**YOUR TASK:** Find the line with "Task: Click armpit whitening body creams text" in the entries below. Repeat it, every following line, and the line with "Task: Open the user profile icon button", exactly and with nothing added.
>>>
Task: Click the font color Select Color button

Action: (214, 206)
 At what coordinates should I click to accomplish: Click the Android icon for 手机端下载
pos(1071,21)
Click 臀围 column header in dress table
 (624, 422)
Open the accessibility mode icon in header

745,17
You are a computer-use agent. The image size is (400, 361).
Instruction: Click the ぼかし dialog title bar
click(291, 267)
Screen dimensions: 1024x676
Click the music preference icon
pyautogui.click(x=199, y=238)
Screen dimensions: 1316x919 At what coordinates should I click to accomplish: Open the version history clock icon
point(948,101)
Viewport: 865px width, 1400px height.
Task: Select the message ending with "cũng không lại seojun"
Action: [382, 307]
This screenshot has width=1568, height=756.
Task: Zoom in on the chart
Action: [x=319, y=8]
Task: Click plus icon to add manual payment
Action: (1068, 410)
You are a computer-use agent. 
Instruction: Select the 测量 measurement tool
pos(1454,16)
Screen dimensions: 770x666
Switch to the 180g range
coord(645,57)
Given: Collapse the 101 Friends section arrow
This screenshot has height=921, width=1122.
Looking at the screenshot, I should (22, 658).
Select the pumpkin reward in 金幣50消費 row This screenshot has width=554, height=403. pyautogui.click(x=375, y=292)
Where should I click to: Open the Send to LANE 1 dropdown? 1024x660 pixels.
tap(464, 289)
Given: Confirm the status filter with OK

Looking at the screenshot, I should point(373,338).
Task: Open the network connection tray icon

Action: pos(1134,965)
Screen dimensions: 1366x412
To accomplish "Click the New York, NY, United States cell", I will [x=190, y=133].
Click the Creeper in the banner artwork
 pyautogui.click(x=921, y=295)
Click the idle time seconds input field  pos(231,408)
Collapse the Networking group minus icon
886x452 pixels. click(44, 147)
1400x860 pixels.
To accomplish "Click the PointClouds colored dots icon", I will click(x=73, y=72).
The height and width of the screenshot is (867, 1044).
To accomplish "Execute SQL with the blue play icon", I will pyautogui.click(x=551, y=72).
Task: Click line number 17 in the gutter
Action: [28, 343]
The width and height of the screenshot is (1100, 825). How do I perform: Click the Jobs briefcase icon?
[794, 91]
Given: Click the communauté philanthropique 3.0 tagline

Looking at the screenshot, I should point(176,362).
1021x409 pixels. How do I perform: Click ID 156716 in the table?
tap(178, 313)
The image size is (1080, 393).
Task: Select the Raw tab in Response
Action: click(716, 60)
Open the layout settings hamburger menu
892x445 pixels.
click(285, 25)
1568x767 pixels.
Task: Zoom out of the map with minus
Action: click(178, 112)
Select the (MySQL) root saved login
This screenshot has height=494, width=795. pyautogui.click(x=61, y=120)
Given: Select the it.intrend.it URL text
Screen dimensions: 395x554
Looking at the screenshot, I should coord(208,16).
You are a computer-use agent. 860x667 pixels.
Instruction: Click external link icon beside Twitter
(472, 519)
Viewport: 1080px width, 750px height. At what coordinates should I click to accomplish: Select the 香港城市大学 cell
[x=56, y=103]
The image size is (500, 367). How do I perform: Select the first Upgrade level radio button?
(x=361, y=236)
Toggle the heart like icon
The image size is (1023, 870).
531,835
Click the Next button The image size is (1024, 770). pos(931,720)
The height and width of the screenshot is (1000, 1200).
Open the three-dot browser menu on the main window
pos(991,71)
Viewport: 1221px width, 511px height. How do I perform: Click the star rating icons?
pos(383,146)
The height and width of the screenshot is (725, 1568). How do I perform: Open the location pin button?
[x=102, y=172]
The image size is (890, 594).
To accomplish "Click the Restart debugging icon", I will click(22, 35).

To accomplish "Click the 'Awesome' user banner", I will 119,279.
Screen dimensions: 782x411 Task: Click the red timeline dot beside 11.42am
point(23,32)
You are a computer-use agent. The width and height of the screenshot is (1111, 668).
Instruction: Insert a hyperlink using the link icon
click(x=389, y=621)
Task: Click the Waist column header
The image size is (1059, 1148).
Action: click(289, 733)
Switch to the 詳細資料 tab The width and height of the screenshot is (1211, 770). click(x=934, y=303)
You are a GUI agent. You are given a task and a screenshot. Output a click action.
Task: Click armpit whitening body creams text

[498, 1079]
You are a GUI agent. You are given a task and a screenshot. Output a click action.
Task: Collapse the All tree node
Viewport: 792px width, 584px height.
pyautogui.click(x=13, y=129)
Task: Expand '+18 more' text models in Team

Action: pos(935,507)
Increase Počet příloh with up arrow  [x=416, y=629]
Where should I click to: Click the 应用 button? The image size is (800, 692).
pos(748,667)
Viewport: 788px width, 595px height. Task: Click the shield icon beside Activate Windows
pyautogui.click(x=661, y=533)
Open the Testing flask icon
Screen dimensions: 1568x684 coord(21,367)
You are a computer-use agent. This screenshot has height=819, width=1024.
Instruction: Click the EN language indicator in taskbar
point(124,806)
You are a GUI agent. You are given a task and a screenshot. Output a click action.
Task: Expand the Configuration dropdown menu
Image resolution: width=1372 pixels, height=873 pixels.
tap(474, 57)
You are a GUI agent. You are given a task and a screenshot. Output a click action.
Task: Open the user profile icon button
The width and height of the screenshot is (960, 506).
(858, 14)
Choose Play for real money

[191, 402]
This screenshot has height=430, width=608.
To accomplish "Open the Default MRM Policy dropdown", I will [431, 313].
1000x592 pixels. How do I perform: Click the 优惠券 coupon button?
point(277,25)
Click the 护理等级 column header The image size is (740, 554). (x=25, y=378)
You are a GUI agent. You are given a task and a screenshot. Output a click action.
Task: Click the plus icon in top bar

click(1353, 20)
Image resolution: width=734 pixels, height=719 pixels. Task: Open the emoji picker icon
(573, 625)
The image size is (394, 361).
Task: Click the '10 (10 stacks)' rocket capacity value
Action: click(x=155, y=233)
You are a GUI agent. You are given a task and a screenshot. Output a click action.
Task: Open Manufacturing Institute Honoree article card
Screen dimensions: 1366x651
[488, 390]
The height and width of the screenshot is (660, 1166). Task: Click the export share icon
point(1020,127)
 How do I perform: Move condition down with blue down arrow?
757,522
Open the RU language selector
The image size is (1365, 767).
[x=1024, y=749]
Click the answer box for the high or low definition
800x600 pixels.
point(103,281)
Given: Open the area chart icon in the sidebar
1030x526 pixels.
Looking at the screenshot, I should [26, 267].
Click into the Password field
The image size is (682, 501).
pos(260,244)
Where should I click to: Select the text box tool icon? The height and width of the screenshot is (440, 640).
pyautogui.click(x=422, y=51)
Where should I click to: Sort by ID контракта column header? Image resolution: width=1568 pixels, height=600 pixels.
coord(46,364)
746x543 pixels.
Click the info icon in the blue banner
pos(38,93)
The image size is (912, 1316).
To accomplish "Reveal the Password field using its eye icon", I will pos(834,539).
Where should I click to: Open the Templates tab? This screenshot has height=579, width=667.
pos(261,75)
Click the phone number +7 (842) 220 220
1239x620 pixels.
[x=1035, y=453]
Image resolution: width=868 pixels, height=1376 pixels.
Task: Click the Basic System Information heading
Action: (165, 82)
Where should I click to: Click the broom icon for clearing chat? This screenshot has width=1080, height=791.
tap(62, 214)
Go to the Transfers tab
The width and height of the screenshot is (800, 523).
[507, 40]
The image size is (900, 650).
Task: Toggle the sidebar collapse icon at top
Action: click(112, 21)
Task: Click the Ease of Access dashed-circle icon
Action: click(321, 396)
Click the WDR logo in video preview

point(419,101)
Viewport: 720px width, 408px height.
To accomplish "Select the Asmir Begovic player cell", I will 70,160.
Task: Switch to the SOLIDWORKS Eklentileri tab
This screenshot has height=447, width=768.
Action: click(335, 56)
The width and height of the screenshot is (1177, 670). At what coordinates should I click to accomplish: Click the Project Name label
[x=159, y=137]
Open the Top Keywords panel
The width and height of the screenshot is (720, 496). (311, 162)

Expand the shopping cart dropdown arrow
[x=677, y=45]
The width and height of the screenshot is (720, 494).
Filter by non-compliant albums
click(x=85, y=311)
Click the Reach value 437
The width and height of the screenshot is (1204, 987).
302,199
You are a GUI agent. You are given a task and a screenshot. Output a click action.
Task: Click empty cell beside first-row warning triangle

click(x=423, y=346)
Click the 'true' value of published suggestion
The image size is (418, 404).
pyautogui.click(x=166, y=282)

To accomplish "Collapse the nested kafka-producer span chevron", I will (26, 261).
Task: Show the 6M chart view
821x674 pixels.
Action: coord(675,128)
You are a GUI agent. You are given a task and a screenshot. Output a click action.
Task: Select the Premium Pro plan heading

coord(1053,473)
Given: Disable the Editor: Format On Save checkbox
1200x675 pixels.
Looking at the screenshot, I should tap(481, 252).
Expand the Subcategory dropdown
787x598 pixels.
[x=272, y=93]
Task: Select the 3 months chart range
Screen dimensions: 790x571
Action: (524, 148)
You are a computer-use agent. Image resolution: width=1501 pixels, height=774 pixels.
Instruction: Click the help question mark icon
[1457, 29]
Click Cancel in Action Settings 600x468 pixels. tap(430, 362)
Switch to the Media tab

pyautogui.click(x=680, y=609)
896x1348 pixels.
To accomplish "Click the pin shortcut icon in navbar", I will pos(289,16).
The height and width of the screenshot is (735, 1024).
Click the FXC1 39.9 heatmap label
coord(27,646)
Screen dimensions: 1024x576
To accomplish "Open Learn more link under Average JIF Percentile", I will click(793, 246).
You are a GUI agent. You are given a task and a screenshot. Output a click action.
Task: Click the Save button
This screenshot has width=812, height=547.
<<<
**TASK SOLUTION:**
Task: Click armpit whitening body creams text

[498, 1079]
You are a GUI agent. You are given a task and a screenshot. Output a click action.
Task: Collapse the All tree node
Viewport: 792px width, 584px height.
pyautogui.click(x=13, y=129)
Task: Expand '+18 more' text models in Team

Action: pos(935,507)
Increase Počet příloh with up arrow  [x=416, y=629]
Where should I click to: Click the 应用 button? The image size is (800, 692).
pos(748,667)
Viewport: 788px width, 595px height. Task: Click the shield icon beside Activate Windows
pyautogui.click(x=661, y=533)
Open the Testing flask icon
Screen dimensions: 1568x684 coord(21,367)
You are a computer-use agent. This screenshot has height=819, width=1024.
Instruction: Click the EN language indicator in taskbar
point(124,806)
You are a GUI agent. You are given a task and a screenshot. Output a click action.
Task: Expand the Configuration dropdown menu
Image resolution: width=1372 pixels, height=873 pixels.
tap(474, 57)
You are a GUI agent. You are given a task and a screenshot. Output a click action.
Task: Open the user profile icon button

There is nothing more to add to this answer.